Evaluation and Annotation Benchmark

So as we mentioned before, we will have two perspectives to evaluate the performance of the pipeline.

Latency
Accuracy

Latency

For the latency part, if you log the time point and duration of each task within the Agent module, you should be able to automatically get the latency of each round of conversation. And the results will be presented in two ways:

Summary Latency Benchmark
Detailed Latency Benchmark

The above figure is the Detailed Latency Benchmark, which will show the latency of each round of conversation.

The below figure is the Summary Latency Benchmark, which will show the summary statistics of the latency.

summary_latency

Accuracy

For the accuracy part, some of the metrics can be automatically calculated, such as WER for Speech2Text. However, currently, most of the metrics will need human annotation.

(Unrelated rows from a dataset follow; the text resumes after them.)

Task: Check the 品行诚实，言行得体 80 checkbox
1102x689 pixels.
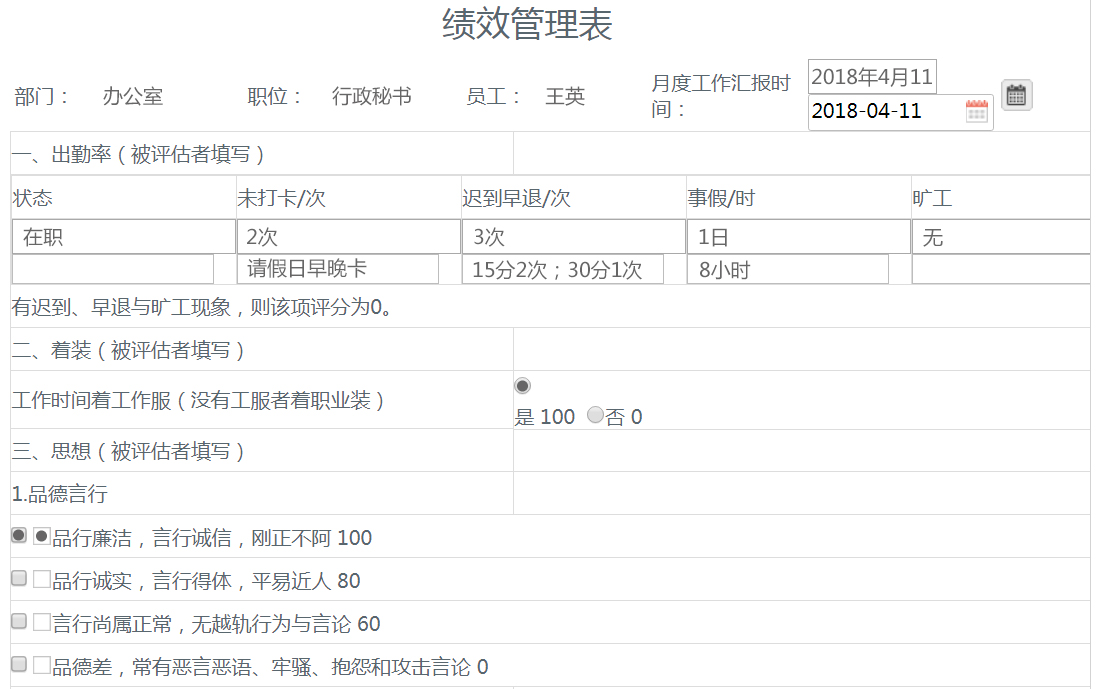Action: coord(40,577)
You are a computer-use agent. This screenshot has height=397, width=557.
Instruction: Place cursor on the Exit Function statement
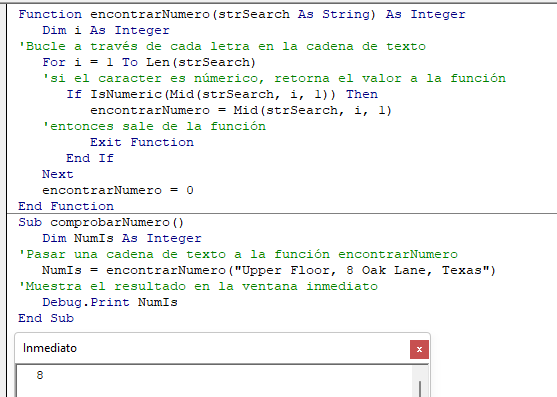(142, 142)
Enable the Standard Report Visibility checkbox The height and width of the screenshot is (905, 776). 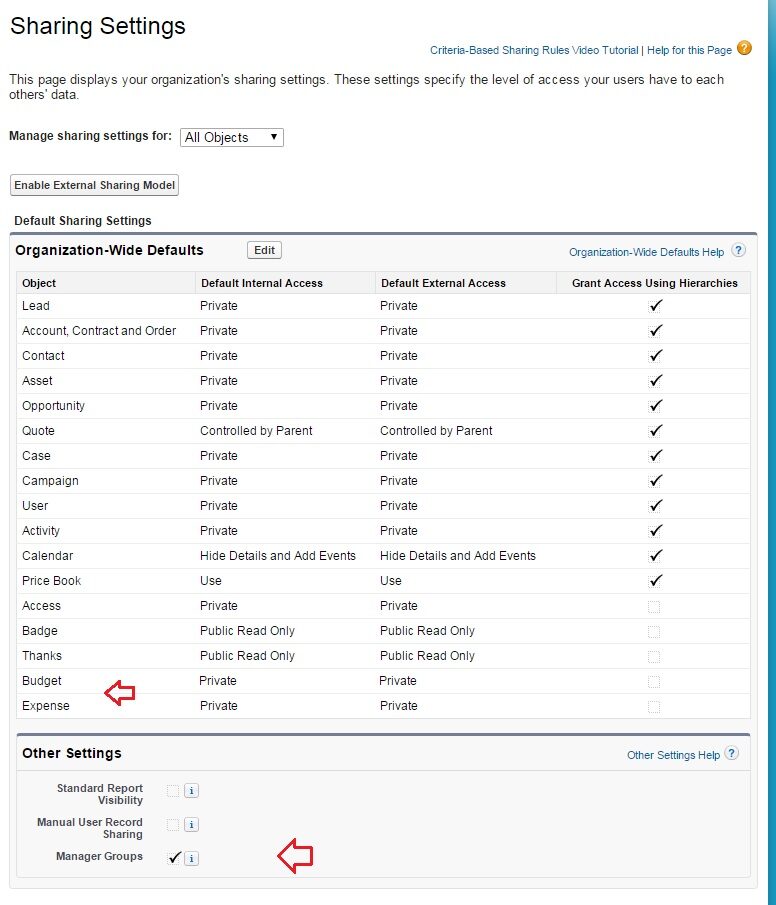[x=173, y=791]
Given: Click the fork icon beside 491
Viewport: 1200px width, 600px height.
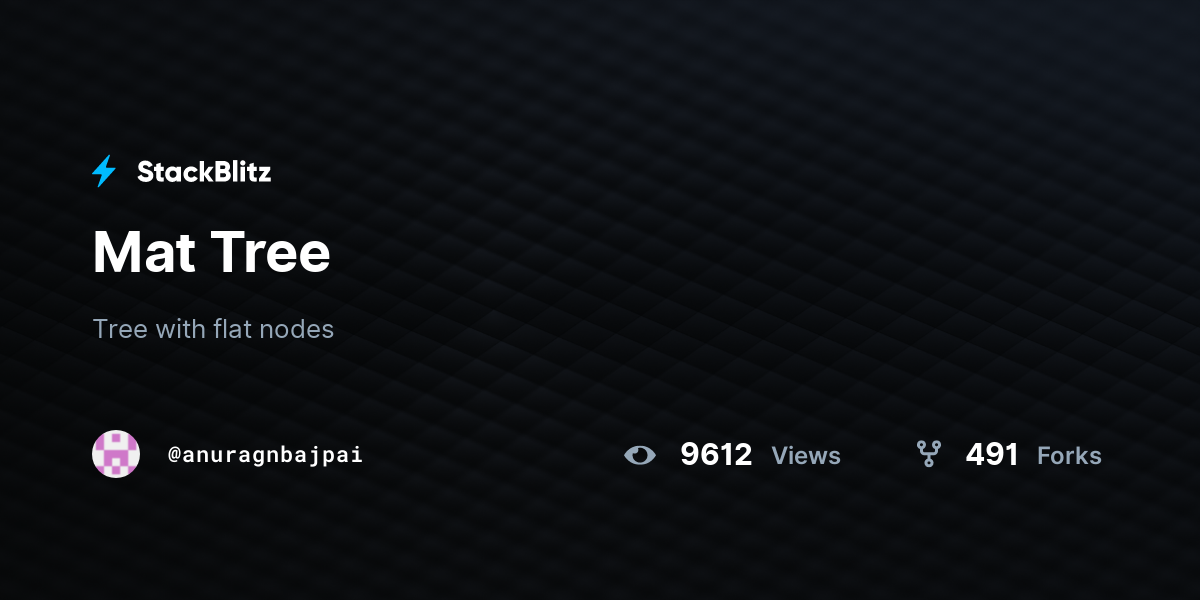Looking at the screenshot, I should click(929, 455).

And research about how to get this to be automated is still ongoing and worth investigating.

So to solve the problem, we build the annotation functionality for the accuracy part.

Annotation System

Conversation Annotation

We have a table(Model concept in Django) called conversation to record each round of conversation.

The conversation will be associated with the input

Data Audio
Data Video (associated with the Data Audio)
Data Text (Converted by Speech2Text Task)

and the output

Response Text (Generated by the Agent module, Optional)
Generated Audio (Generated by the Text2Speech or directly module, Optional)

And the annotation will be based on the input and output.

As shown in this figure:

Annotation

Initially, the evaluation measurement metrics we built in includes a score [0,5], 5 means the response is perfect, 0 means the response is totally wrong. In this way, we can calculate a quantitative score for the performance of each component within pipeline.

So for each conversation, you can annotate

Speech2Text Score: Whether it is perfect, excellent, good, fair, poor, or bad
Give Speech2Text correct text
Text Generation Score: Same as the score above, evaluate the response text
Give Text Generation proper text
Text2Speech Score: Same as the score above, evaluate the generated audio
Overall Score: Overall score for the conversation
Comments: Any comments you want to add, which will be also shown in the benchmark page

One conversation can be annotated by multiple people, and the final score will be the average of all the scores.

The below figure shows the default annotation score:

Annotation_metrics

And the overview of the annotation for a conversation:

Annotation_overview

The annotated details will be shown in the bottom.

Customised Component Annotation

And for a specific component within the pipeline, which will not fit in the conversation table above, we will have a separate table to record the annotation. For example, the emotion detection will be a customized task we defined and developed, so we will have a separate table to record the annotation.

Compared to the above setup, the context part(input and output) will be the same, the annotation measurement metrics will be different:

Annotation_metrics_emotion

Multi-turn Conversation Annotation

The conversations actually is mulit-turn, which means we also want to be able to annotate multiple turns conversation.

This is also supported.

You can assign a "Tag" to a group of conversations, then the last conversation within the group will have an extra annotated field called "Multi turn annotation overall score and comment".

multi_turn

During and after the annotation process, you can track the progress by the Accuracy|Detail page. For example:

annotation_progress

After all annotation is done, you can view the summary of the accuracy by the Accuracy|Benchmark page.

accuracy_overall

And your multi turn conversation results can be checked with Accuracy|Multi-Turn Conversation page

multi_turn_overall

In summary, for the evaluation benchmark, latency can be automatically calculated, and accuracy will need human annotation. Our tool can help the advancement of the auto or semi-auto evaluation accuracy metrics development by collecting this kind of data.